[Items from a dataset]
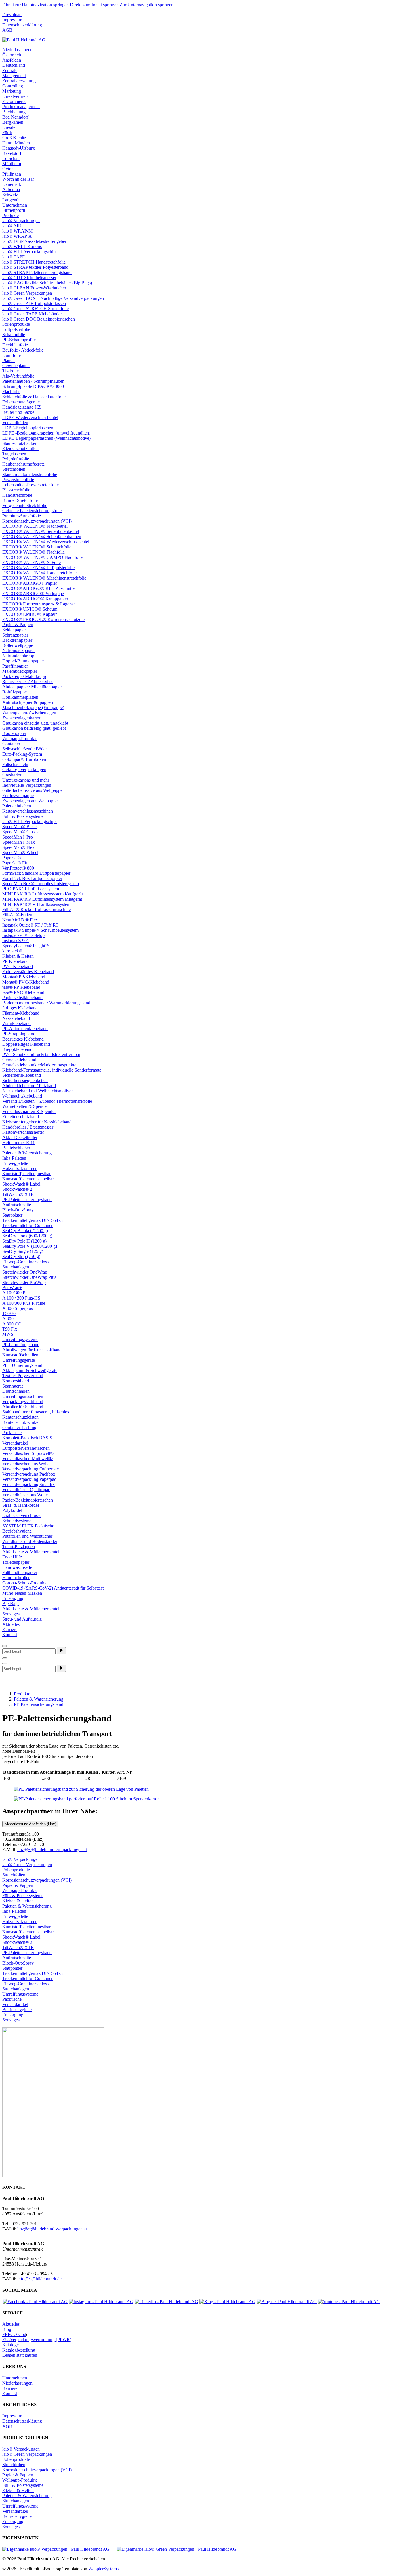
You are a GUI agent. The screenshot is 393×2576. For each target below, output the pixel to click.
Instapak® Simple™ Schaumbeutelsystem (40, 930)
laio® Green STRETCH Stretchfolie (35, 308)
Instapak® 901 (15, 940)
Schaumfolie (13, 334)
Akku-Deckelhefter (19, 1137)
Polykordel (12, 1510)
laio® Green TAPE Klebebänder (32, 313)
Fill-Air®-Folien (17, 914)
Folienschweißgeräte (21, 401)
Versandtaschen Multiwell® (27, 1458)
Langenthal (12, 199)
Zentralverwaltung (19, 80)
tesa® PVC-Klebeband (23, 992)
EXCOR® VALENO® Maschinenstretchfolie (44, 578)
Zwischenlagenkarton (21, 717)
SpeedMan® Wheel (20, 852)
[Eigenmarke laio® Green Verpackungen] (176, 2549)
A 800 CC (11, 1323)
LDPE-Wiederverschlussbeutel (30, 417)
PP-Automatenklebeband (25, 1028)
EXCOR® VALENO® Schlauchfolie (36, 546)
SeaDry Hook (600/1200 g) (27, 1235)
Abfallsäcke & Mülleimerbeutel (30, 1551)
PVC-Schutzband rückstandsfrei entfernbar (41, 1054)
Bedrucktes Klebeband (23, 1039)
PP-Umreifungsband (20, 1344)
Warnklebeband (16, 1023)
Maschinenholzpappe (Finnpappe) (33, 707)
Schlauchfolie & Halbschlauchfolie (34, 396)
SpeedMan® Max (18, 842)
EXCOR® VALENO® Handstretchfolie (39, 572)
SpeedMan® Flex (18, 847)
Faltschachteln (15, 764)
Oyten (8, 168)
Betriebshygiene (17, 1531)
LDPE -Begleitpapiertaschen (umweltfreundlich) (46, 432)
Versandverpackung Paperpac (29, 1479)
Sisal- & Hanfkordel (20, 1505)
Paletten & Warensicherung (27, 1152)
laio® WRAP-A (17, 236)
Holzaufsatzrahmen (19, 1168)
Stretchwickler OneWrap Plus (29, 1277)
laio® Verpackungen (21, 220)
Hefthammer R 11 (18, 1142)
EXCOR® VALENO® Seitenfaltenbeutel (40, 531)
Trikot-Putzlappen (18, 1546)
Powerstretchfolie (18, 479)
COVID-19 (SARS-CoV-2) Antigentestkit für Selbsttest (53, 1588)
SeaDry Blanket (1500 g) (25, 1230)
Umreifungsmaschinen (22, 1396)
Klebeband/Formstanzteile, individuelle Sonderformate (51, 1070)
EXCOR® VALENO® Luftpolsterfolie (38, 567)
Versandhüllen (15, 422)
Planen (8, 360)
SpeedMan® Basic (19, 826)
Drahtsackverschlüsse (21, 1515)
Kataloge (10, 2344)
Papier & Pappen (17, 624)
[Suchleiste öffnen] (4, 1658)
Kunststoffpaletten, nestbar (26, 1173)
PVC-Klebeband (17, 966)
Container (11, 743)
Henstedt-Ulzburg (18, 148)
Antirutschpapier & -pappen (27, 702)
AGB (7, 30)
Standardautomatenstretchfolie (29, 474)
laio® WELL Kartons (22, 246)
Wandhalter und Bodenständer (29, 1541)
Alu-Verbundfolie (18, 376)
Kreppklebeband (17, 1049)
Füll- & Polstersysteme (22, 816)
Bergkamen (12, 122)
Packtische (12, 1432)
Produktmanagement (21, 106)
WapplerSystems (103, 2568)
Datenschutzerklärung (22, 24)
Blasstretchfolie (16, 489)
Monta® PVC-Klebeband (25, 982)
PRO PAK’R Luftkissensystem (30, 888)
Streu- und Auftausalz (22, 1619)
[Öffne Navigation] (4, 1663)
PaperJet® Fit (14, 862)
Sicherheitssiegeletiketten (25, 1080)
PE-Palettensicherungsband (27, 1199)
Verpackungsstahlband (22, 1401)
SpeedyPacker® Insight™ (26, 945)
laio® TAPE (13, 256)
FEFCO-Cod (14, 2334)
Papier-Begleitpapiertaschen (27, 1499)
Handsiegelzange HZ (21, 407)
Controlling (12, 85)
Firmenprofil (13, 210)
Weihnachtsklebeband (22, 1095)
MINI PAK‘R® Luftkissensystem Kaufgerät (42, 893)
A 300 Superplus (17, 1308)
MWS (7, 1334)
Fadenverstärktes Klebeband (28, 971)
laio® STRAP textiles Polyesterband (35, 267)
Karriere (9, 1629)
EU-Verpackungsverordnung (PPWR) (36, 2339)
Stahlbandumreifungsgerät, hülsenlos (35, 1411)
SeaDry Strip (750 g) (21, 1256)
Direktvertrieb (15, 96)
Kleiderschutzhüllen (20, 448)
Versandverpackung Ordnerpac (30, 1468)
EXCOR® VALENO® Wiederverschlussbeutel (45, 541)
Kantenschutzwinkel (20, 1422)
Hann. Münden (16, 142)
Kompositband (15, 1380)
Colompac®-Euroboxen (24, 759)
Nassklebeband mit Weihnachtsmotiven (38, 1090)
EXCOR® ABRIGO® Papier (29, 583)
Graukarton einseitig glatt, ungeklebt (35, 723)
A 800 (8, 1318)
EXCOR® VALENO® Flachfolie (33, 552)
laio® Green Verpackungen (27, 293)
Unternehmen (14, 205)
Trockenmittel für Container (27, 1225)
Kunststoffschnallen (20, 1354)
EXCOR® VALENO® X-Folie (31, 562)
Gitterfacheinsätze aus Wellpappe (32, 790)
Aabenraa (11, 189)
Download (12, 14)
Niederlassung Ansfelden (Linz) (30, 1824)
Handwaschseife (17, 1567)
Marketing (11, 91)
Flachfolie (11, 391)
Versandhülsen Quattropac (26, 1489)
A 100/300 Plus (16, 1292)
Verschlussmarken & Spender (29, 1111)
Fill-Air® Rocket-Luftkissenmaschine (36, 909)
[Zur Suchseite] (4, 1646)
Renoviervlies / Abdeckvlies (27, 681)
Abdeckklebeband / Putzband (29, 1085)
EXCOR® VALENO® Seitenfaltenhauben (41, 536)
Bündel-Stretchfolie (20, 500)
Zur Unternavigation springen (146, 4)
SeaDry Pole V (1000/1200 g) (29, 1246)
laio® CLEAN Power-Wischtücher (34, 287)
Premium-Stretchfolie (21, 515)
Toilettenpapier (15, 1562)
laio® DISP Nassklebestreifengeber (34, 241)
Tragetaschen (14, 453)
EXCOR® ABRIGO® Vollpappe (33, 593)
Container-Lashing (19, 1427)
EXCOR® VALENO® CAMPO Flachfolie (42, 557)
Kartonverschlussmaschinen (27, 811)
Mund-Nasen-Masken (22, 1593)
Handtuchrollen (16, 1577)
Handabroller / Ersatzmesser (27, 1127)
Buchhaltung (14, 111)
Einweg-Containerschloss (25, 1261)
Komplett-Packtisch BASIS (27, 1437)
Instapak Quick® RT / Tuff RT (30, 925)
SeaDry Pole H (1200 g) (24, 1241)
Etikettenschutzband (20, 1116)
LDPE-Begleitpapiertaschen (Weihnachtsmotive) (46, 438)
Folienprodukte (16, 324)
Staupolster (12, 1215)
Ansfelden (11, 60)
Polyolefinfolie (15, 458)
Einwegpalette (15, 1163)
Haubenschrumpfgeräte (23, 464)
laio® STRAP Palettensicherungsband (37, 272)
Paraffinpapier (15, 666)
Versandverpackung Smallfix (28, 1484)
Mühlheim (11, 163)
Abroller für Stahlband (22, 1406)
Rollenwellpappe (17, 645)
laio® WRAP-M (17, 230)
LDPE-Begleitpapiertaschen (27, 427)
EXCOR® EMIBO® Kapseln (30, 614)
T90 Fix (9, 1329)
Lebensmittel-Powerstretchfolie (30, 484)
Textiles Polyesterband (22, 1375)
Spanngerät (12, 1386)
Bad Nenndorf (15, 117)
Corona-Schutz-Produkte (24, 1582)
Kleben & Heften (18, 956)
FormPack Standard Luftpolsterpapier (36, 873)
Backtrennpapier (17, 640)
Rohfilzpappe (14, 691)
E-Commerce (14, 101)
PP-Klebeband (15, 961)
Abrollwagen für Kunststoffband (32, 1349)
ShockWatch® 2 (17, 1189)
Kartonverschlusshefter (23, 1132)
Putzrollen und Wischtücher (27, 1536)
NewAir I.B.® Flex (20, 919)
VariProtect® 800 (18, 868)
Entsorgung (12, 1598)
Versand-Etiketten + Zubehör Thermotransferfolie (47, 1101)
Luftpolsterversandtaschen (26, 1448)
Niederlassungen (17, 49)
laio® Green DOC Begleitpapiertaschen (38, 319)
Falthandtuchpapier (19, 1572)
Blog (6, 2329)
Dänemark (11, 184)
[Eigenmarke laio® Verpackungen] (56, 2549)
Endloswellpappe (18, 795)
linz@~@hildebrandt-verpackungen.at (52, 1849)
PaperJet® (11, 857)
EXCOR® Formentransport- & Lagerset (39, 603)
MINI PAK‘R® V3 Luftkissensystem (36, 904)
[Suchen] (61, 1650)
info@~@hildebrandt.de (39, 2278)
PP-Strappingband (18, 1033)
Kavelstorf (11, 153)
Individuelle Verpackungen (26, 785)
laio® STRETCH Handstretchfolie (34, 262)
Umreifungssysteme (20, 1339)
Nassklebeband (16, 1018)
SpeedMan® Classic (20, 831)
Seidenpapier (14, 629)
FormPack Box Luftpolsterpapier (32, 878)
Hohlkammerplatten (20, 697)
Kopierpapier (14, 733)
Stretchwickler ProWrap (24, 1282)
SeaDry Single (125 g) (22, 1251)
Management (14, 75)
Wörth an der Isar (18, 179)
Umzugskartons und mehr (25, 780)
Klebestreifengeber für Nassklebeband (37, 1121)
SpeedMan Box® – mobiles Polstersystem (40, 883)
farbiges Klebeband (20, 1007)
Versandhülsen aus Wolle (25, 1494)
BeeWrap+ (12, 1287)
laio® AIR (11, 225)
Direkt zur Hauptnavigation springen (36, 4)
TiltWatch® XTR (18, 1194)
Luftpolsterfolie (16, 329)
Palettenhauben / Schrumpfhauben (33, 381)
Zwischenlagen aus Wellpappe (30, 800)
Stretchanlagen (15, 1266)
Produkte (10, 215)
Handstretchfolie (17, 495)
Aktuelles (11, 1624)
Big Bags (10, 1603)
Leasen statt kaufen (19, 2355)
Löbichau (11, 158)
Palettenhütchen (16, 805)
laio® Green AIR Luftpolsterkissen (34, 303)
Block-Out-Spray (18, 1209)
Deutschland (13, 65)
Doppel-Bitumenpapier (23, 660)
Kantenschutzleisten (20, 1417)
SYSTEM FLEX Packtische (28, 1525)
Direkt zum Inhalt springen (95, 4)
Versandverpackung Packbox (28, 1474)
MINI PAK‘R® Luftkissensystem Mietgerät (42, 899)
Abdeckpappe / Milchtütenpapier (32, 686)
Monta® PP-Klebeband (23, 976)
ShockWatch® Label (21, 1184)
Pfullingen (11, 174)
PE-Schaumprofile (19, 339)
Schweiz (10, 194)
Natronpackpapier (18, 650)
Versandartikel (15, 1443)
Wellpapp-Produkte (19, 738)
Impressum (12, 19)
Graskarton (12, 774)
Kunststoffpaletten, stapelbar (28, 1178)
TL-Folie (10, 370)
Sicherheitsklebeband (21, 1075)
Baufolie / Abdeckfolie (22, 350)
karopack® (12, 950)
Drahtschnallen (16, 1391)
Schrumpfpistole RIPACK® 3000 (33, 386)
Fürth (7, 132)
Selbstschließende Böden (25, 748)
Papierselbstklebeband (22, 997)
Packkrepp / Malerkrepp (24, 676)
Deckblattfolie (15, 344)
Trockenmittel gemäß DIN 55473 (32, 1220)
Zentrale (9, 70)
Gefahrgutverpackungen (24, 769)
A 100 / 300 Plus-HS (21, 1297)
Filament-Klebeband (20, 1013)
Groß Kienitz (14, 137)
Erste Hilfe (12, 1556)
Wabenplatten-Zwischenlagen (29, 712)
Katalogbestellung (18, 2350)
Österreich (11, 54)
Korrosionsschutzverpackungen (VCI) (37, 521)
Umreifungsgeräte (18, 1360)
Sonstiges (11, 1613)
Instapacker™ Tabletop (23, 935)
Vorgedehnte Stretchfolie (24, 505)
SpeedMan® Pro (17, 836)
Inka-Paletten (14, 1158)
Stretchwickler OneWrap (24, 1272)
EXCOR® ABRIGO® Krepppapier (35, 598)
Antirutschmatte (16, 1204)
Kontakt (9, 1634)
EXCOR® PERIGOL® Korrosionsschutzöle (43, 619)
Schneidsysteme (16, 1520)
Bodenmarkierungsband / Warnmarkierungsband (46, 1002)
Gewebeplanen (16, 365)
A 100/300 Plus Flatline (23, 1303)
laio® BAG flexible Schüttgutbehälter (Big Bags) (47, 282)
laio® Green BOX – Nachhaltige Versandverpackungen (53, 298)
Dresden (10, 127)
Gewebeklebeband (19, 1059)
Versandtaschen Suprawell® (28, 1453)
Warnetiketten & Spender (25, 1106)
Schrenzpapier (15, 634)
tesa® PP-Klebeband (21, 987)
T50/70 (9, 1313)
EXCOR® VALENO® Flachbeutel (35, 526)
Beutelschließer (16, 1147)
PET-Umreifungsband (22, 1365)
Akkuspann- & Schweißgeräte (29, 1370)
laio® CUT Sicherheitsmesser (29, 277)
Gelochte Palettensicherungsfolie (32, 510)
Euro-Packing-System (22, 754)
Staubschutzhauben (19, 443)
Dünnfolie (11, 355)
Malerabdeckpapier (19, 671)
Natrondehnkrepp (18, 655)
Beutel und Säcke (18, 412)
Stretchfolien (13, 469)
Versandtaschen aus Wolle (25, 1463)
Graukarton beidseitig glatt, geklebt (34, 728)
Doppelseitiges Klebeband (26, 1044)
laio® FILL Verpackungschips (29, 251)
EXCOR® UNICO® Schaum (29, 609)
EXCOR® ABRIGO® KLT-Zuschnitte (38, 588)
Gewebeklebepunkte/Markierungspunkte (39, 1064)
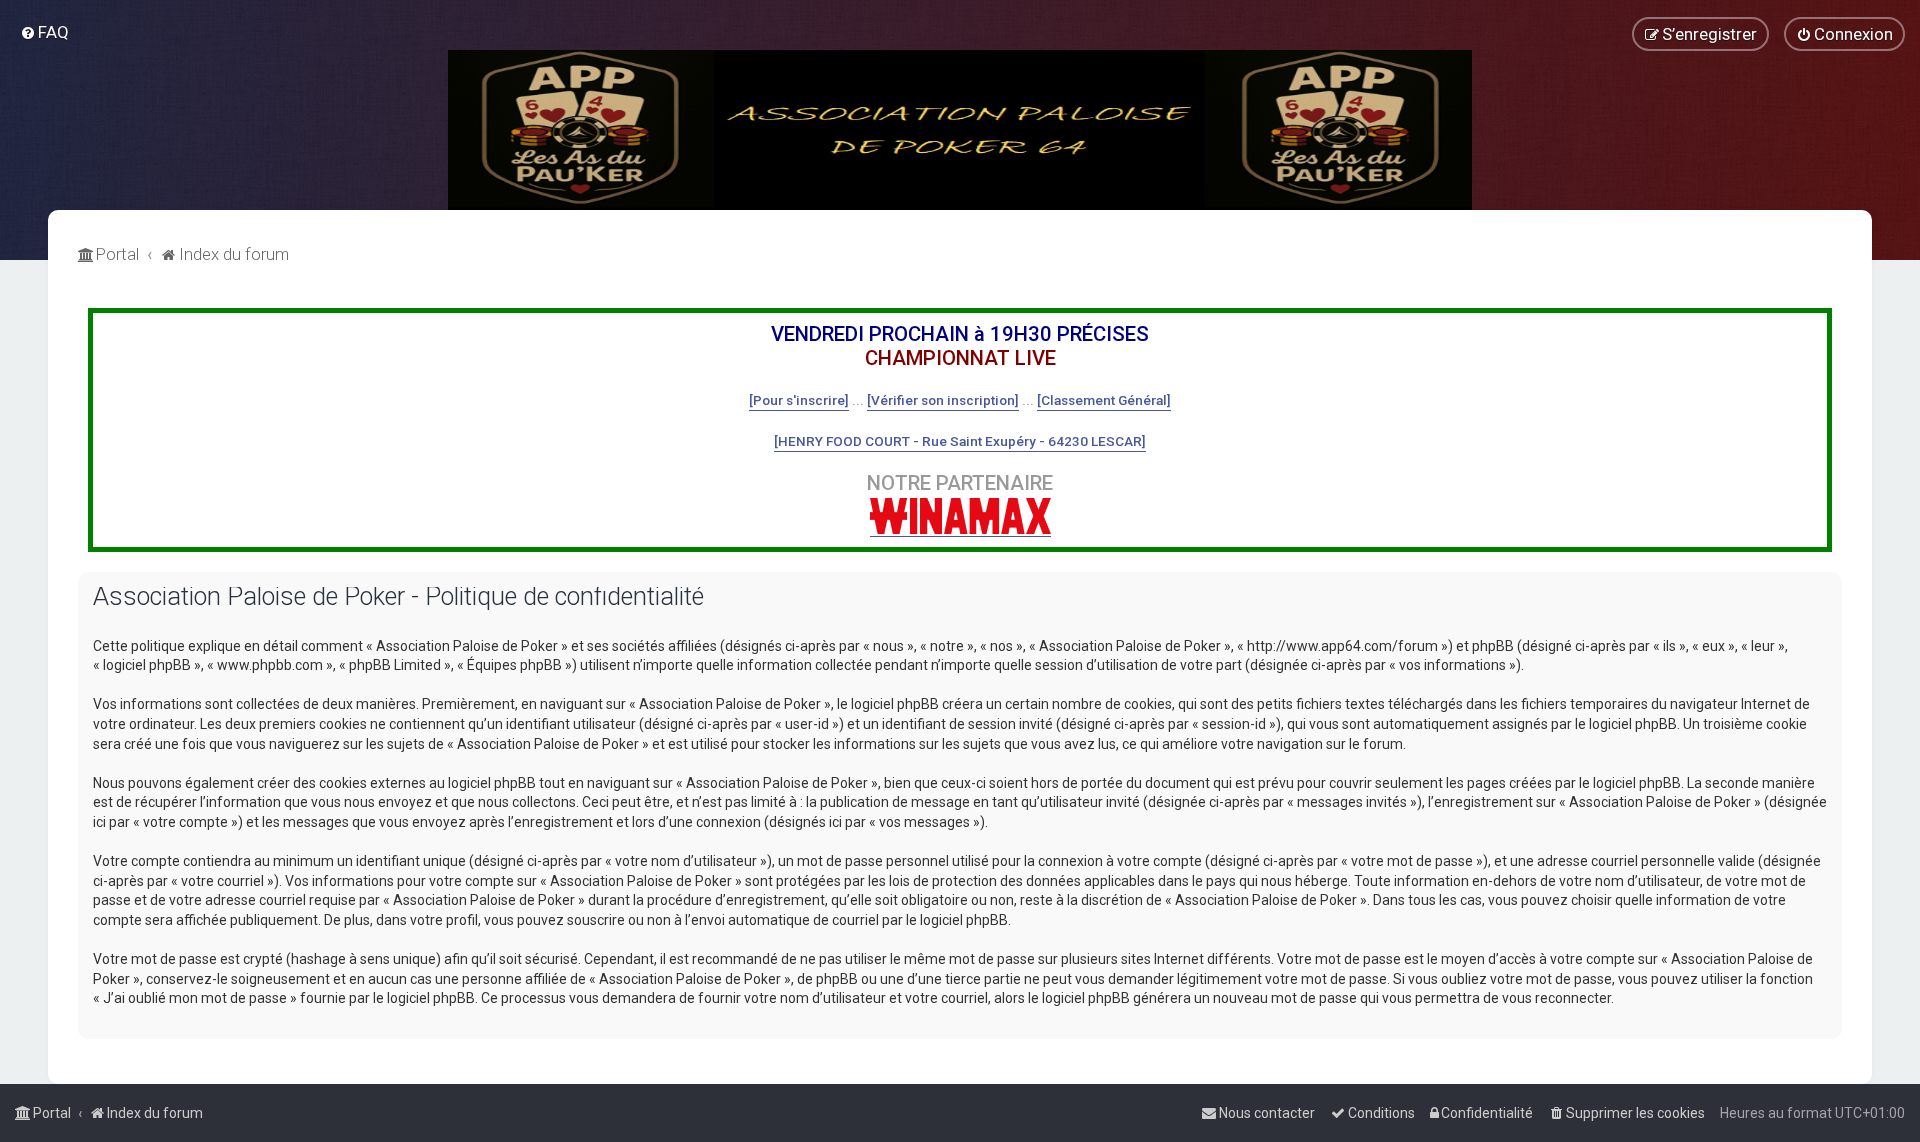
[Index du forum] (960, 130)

**What is being asked**
Among the lines above, find those containing the word "Polyesterband" and copy each.

**Exercise response**
laio® STRAP textiles Polyesterband (35, 267)
Textiles Polyesterband (22, 1375)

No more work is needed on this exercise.